There’s a long list of common pediatric infections that affect babies and young children every year. These include ear infections, diarrhea, flu, and urinary tract infections, among many others. Common cold is the most prevalent. According to the Centers for Disease Control and Prevention (CDC), there’s an annual rate of one billion common cold cases in the United States.
Although not as rife as the common cold, angular cheilitis can also pose a serious problem to children. Angular cheilitis is a skin disorder characterized with scaling and fissures on the corners of the mouth.
It affects children who are sick, are under constant stress, or are deficient in nutrients since infections can get into the body easier when the immune resistance is weak. It’s also common in kids who drool while sleeping or eating, or babies who use pacifiers as saliva accumulation on the mouth corners can lead to the formation of cracks. Those who bite their fingernails or suck their thumbs out of habit are also more prone to this infection.
Apart from these, children are also more susceptible to this condition because they’re more sensitive to extreme changes in temperature. Dry and cold weather can trigger angular cheilitis because it makes the skin more prone to chapping and drying, and this can eventually lead to cracking and infections.
Treating angular cheilitis in children and preventing its recurrence requires finding out what exactly is causing the problem. Home remedies usually work but only to alleviate the symptoms like redness, swelling, and itchiness. Now, in order to get rid of the problem for good, the root cause should be eliminated.
For example, if iron-deficiency anemia is said to be causing the problem, then the child’s parents should feed him with a diet that’s high in iron. For kids, the best sources of iron include lean meat, poultry, fortified cereals and oatmeal, tofu, soybeans, lentils, beans, spinach, collard greens, kale, whole wheat bread and raisins. Iron supplements can also help.

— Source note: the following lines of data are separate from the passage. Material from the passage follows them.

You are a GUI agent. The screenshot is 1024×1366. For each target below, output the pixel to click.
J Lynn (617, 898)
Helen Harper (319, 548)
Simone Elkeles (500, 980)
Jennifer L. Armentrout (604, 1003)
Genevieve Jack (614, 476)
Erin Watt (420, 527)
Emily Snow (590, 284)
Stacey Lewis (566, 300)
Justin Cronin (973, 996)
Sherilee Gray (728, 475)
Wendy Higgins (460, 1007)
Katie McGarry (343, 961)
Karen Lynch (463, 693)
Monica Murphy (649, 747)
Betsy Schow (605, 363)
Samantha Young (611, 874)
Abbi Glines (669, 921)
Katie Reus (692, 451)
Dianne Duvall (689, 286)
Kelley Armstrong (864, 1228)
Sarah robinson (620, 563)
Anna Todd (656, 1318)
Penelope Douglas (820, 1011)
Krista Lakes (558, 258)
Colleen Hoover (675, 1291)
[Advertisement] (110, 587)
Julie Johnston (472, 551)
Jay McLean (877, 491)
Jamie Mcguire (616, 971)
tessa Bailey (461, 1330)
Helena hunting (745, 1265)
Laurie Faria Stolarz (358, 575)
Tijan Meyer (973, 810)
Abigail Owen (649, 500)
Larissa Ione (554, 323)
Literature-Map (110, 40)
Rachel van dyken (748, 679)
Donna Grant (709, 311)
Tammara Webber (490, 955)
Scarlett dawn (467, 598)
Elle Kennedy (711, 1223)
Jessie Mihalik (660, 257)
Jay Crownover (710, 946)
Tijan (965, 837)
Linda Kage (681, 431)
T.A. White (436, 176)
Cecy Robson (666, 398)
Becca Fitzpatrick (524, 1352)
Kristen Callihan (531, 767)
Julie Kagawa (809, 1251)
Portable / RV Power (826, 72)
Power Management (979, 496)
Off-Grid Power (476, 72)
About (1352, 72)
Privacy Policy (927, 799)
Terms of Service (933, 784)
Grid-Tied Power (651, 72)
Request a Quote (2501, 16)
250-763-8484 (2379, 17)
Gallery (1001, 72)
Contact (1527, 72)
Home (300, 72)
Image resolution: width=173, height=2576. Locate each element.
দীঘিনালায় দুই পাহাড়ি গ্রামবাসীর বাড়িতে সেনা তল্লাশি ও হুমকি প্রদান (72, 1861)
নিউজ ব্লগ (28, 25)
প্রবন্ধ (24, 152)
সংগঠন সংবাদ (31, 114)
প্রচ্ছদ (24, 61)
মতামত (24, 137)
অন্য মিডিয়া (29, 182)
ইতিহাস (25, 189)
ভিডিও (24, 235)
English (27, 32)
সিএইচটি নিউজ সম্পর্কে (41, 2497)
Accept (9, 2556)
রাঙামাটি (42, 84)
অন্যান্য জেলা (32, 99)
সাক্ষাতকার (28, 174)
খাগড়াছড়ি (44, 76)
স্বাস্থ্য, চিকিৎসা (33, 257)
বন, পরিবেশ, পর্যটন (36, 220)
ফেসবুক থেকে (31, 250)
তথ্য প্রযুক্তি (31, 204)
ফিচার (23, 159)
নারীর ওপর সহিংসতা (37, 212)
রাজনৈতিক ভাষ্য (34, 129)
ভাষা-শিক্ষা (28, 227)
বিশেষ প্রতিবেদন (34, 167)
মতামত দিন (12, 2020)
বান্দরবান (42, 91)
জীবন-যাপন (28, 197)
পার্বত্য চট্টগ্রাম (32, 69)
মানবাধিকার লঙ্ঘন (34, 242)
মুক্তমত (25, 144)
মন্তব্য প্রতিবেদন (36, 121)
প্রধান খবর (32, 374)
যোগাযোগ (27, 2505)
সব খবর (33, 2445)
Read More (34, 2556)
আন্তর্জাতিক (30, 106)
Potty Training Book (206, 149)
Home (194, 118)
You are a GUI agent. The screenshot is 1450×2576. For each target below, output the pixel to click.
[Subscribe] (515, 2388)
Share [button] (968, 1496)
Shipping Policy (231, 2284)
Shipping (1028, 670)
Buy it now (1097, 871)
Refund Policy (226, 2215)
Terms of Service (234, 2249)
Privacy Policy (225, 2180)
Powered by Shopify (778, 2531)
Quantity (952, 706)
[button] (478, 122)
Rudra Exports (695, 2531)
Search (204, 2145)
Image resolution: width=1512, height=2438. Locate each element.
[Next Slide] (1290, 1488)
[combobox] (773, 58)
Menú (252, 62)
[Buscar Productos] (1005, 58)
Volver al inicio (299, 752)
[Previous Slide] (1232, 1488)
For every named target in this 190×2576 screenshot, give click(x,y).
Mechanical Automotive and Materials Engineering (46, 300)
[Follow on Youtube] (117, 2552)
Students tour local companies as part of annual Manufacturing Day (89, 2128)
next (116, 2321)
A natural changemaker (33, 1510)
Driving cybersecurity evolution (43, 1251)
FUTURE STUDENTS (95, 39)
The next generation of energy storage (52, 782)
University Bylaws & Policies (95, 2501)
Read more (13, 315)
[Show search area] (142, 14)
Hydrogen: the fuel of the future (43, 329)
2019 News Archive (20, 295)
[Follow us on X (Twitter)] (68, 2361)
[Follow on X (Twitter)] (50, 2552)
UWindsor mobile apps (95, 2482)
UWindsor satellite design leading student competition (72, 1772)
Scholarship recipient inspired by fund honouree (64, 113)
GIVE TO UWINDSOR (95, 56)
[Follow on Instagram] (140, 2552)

If angular cheilitis is triggered by habits like thumb-sucking or the use of pacifier, these should be eliminated in order for the skin condition to be fully treated. As angular cheilitis can also be caused by bacterial or fungal infections, then fighting the problem with the use of antibacterial or anti-fungal medications can be the best recourse.
Don’t let your kid suffer from this problem long enough. Get to the bottom of the issue and resolve whatever it is that’s causing those painful and itchy cracks on the corners of your child’s mouth.